◆ RECORDS SHOWN ◆

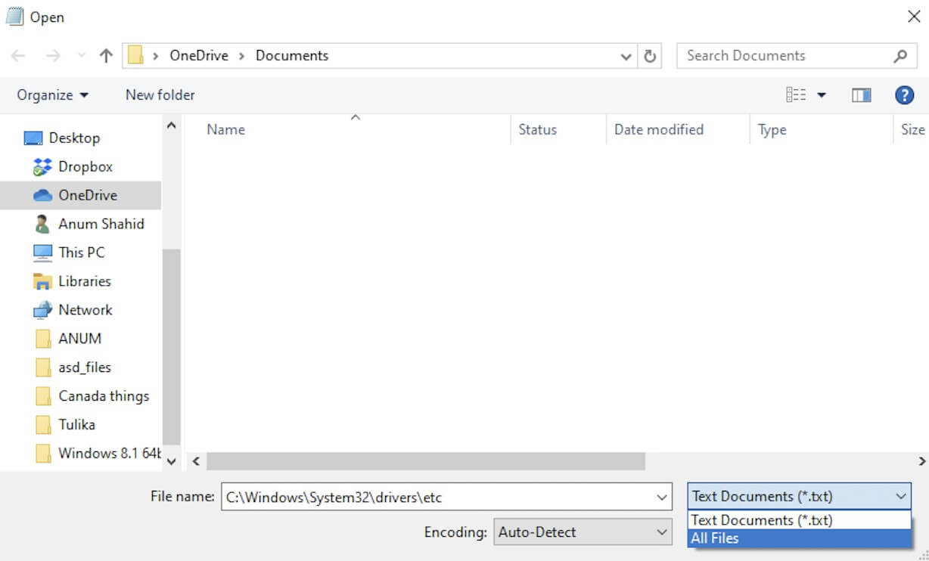
Task: Sort by the Date modified column header
Action: (658, 129)
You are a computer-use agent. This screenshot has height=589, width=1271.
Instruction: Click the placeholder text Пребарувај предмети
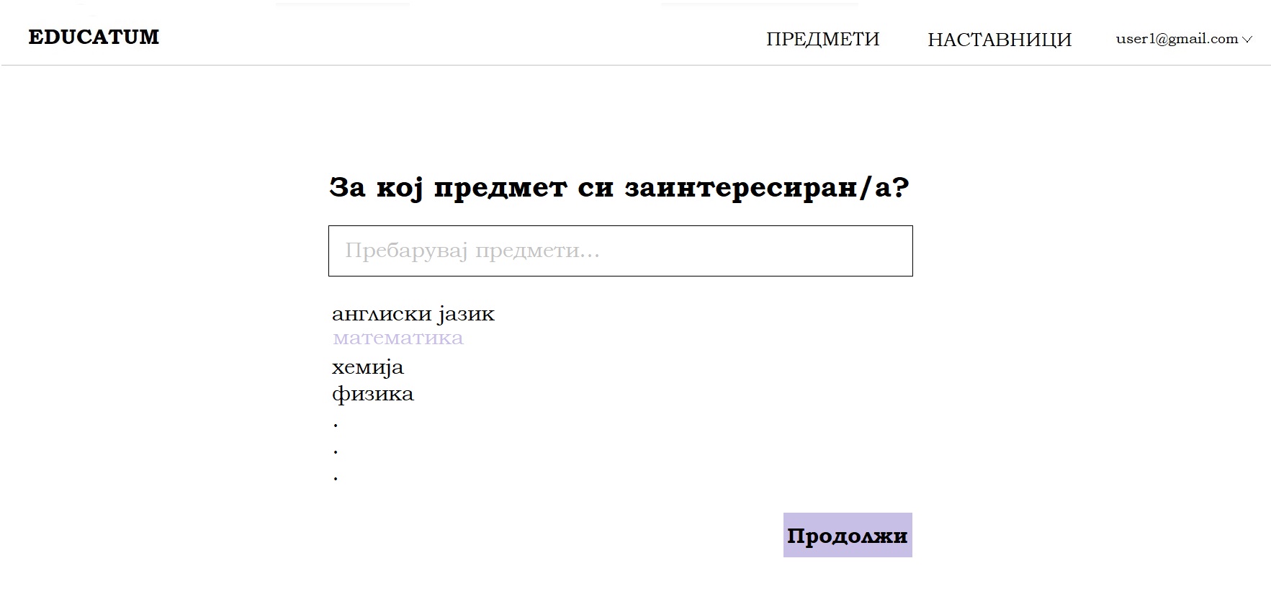coord(472,251)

◆ TASK BRIEF ◆
Beginning with the line that contains "Instruction: Click the" in the data above, please copy each line exactly until the last line, both ends included, skipping any pictures.

◆ ANSWER TO THIS EXERCISE ◆
Instruction: Click the placeholder text Пребарувај предмети
coord(472,251)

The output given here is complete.